TORONTO (CP) – A Jehovah’s Witness who sexually abused his daughter was sentenced Monday to two years less a day to be served in the community in a case that cast a spotlight on how the church handles sex-abuse complaints within its ranks.
The victim, Vicki Boer, said the sentencing of her father validates her allegations and should force the church to face up to its shortcomings in handling her abuse complaint. “For the first time, somebody believed me,” Boer said of the judge.
“It makes (the elders) accountable. They’ve never had to be accountable,” she said in an interview from Fredericton.
In June, Gower Palmer pleaded guilty to one count of sexual assault in Ontario Superior Court in Orangeville, Ont., about 100 kilometres northwest of Toronto.

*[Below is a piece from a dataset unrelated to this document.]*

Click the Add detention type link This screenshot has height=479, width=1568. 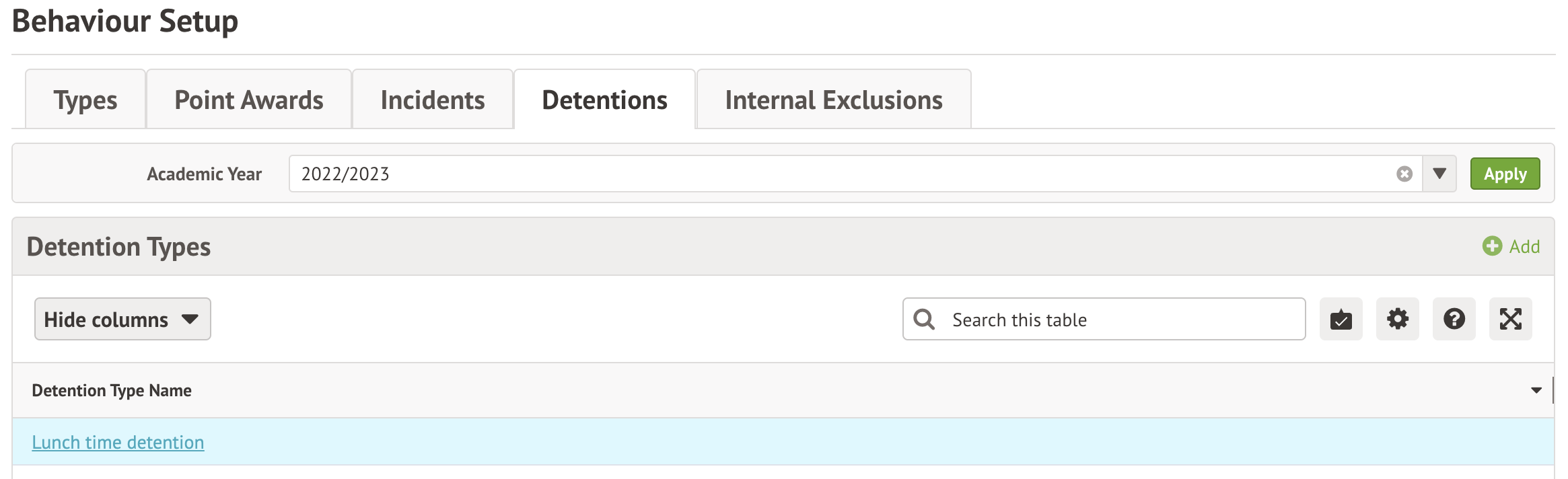pyautogui.click(x=1524, y=247)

However, the court found he had abused his daughter on at least five separate occasions, prosecutor Eric Taylor said Monday.
Taylor said he wanted Justice Emile Kruzick to impose a prison term on Palmer in the three-year range.
However, in imposing a lower penalty, Kruzick said Palmer had already been punished by going through a lengthy civil suit. He will also be put on a sex-offender registry and will have to go through counselling.
While identifying sexual-abuse victims is normally prohibited, Boer wanted the public to know her name.
“This is a battle that I’m fighting for not even just myself but for other kids,” she said.
Now a married mother of three pre-teen daughters, Boer said she hoped her criminal and civil battles would force changes to how Witnesses deal with sexual abuse within their ranks.
As part of their beliefs, Jehovah’s Witnesses reject anything political or “worldly” that distracts from their focus on Christ and the second coming, which they consider imminent.
Boer, 34, was sexually assaulted by her father between ages 11 and 14.
Rather than notify authorities, she claimed in an earlier civil suit that church elders told her not to seek outside help or report the abuse.
She also said they forced her to confront her dad to allow him to repent his sins as outlined in Matthew 18:15-18, a process she said was abusive and traumatic.
In 1998, Boer sued the Jehovah’s Witnesses through the Watch Tower Bible and Tract Society for $700,000, saying the abuse and how it was handled by the church almost drove her to suicide.
In June 2003, Justice Anne Molloy ruled the church could not be held responsible for all her pain and suffering.
Molloy found the church had not warned her against reporting the abuse, and only that one elder had wrongly applied church policy by persuading her to confront her father.
She did find the organization negligent in allowing untrained elders to hold the meeting and awarded Boer $5,000 in damages.
“They don’t follow the (written) policies,” said Boer, who abandoned the faith in the early 1990s.
Spokesman Mark Ruge disputed Boer’s allegations the church tries to deal with abuse away from the prying eyes of outside authorities.
“We abhor any sexual misconduct or abuse, especially when children are involved,” said Ruge from Georgetown, Ont.
“We abide by the letter of the law as far as legal requirements are in reporting to the appropriate child-welfare services.”
Following the civil trial, Boer overcame a reluctance to press charges against her own father saying she wanted him held personally accountable for his actions.